The MIT nerd crossing sign.
  • Jamboree (7): Another day, another twelve presentations. Waterloo's own presentation about our chromosome engineering project was an obvious highlight.
  • Jamboree (8): Bristol's presentation, which immediately preceded ours, included some pretty cool modeling software. They eventually won the modeling award.
  • Poster Session (3): More posters... it's a bit frustrating that they're all spread out, there were a couple of teams that I wanted to talk to that I just never saw.
  • Poster Session (4): Technically, I could have found posters by looking up the teams in the provided poster list. I think I lost mine.
  • Jamboree (9): the iGEM Canada meeting was quite interesting. It'll be interesting to see how attempts to organize the Canadian teams unfold. There's currently a Facebook group.
  • Hotel (6): The hotel had no free wifi, but it did have a single room with three computers (the "business center") where I could check email and (more importantly) accept a job offer. Collectively, the iGEM teams hogged the business center.
  • Social Event (1): More free food (hosted by Jillian's).
  • Social Event (2): Also free pool, bowling, and ping pong. What type of a bar has a bowling alley?
  • Social Event (3): There was also a dance downstairs. I have never seen so many dancing scientists and engineers in one place. More awesome.

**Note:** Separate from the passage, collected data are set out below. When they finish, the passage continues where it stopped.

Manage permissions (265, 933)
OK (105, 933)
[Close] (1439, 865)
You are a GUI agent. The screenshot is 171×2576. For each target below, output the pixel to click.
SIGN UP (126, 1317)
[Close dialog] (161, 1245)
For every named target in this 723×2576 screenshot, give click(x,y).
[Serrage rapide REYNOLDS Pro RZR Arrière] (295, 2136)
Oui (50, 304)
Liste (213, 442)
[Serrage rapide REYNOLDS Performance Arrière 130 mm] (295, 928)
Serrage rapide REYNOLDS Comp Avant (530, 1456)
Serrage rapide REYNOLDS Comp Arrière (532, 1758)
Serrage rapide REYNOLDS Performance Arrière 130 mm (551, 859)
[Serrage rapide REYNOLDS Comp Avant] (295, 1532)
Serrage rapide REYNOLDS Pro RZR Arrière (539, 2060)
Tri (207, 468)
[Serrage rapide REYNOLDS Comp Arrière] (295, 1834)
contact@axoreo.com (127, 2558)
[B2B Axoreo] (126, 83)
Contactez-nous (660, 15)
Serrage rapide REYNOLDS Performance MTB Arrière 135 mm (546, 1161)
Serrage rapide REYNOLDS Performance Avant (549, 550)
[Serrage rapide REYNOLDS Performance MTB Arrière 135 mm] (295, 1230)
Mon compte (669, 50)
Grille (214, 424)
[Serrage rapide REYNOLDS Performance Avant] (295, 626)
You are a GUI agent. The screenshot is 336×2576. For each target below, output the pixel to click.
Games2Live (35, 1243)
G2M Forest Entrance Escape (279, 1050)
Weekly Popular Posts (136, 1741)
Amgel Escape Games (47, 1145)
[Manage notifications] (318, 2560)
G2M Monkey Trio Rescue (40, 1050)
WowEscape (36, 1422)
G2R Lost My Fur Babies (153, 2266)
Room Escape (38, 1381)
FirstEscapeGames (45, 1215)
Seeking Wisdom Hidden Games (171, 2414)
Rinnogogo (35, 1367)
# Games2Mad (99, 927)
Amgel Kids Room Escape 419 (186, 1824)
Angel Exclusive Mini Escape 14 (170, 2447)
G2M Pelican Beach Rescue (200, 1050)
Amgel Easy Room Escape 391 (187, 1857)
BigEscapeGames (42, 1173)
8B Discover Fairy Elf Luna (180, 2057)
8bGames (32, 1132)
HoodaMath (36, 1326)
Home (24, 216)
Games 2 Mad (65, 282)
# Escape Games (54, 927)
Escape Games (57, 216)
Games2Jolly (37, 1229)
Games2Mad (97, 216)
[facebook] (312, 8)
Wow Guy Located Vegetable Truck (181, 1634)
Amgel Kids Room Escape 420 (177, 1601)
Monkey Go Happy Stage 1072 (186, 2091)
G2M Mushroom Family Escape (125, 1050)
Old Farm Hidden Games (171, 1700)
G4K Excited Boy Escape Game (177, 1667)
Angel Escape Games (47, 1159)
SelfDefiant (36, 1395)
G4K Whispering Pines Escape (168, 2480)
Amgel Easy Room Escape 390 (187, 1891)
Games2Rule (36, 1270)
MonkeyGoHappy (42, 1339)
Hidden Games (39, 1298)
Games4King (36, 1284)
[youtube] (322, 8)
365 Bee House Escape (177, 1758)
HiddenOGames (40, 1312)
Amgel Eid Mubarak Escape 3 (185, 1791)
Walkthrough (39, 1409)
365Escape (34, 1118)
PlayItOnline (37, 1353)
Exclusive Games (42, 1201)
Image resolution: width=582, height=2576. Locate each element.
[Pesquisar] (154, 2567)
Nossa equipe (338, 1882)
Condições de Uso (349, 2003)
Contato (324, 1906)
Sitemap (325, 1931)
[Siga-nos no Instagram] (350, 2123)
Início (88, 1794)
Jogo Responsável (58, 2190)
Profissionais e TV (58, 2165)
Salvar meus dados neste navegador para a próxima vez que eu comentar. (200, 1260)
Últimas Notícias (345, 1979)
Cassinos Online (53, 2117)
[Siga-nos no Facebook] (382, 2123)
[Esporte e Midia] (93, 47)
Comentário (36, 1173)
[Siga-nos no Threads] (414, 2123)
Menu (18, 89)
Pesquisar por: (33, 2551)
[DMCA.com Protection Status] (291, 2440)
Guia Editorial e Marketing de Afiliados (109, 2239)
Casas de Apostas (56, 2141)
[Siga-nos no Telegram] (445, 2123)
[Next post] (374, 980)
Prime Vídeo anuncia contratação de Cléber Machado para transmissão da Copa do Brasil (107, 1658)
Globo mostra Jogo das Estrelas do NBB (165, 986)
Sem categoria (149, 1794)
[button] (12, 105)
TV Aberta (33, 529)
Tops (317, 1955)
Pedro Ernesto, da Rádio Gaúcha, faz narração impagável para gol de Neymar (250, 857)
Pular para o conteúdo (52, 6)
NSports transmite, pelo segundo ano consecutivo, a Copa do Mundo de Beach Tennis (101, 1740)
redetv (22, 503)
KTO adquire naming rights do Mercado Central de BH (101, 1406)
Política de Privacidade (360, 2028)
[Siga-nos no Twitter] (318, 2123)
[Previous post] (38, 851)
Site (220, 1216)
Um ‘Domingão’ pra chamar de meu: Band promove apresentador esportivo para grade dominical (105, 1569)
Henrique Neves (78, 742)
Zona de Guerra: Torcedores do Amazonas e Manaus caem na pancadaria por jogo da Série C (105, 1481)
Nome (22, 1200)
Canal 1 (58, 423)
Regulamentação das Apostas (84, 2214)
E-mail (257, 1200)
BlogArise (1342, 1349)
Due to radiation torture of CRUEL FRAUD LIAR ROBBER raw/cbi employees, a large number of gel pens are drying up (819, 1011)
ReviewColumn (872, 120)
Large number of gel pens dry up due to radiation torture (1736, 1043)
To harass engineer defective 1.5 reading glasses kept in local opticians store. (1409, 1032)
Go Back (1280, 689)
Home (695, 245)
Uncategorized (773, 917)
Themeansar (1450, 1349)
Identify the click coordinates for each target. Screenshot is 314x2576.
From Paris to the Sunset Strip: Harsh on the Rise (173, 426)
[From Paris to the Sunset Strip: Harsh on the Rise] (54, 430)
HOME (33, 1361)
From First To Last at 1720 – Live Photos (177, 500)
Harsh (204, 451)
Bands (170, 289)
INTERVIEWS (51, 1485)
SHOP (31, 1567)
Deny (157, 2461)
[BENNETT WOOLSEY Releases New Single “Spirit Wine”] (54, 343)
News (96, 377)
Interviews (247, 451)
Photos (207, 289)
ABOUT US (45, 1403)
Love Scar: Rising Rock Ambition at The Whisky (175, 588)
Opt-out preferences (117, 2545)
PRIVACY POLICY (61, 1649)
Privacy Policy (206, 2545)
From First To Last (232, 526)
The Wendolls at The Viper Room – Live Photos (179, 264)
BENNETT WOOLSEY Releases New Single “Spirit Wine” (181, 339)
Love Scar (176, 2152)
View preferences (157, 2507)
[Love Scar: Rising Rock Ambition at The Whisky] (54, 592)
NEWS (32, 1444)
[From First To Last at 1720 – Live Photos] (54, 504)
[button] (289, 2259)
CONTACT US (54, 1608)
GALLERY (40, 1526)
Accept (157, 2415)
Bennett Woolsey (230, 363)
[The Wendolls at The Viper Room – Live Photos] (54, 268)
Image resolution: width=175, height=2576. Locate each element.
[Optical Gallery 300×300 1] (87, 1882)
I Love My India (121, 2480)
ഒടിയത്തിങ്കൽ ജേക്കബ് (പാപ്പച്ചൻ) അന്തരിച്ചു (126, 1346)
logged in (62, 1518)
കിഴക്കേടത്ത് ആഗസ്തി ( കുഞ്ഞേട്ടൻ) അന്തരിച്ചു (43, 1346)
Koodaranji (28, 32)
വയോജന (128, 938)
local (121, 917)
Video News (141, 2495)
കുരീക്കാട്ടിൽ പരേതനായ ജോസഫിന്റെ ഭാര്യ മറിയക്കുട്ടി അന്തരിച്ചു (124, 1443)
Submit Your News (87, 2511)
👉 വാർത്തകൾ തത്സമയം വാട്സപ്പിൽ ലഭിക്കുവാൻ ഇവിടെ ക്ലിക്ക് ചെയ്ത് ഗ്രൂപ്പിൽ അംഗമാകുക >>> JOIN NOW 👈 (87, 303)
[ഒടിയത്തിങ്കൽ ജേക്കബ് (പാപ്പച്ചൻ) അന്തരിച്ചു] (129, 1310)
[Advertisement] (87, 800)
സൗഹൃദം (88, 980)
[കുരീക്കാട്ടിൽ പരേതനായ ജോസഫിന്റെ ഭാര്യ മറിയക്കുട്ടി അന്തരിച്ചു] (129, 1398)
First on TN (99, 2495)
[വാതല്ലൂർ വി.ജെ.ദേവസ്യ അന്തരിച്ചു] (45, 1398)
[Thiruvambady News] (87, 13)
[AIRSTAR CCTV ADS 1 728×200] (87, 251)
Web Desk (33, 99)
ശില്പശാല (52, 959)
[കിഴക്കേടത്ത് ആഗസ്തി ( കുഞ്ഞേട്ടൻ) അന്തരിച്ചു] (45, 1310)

  • Jamboree (10): Finalist presentations. I liked Heidelberg's presentation about developing standards for mammalian synthetic biology. The biologists also swooned over the idea of a universal endonuclease (Freiburg) and Cambridge's pigment-producing E. coli biosensors.
  • MIT vs Waterloo (5): The city and campus came back from the dead on Monday. MIT looks a lot more like MIT when it has students swarming over it.
  • Jamboree (11): Cambridge won the grand prize. Heidelberg was the first runner-up and Valencia was the second runner up. Alberta won for "Best Foundational Advance".
  • Road Trip (3): Parking cost a little over ninety dollars from Friday until Monday.
  • Road Trip (4): The return trip was still a nine hour drive.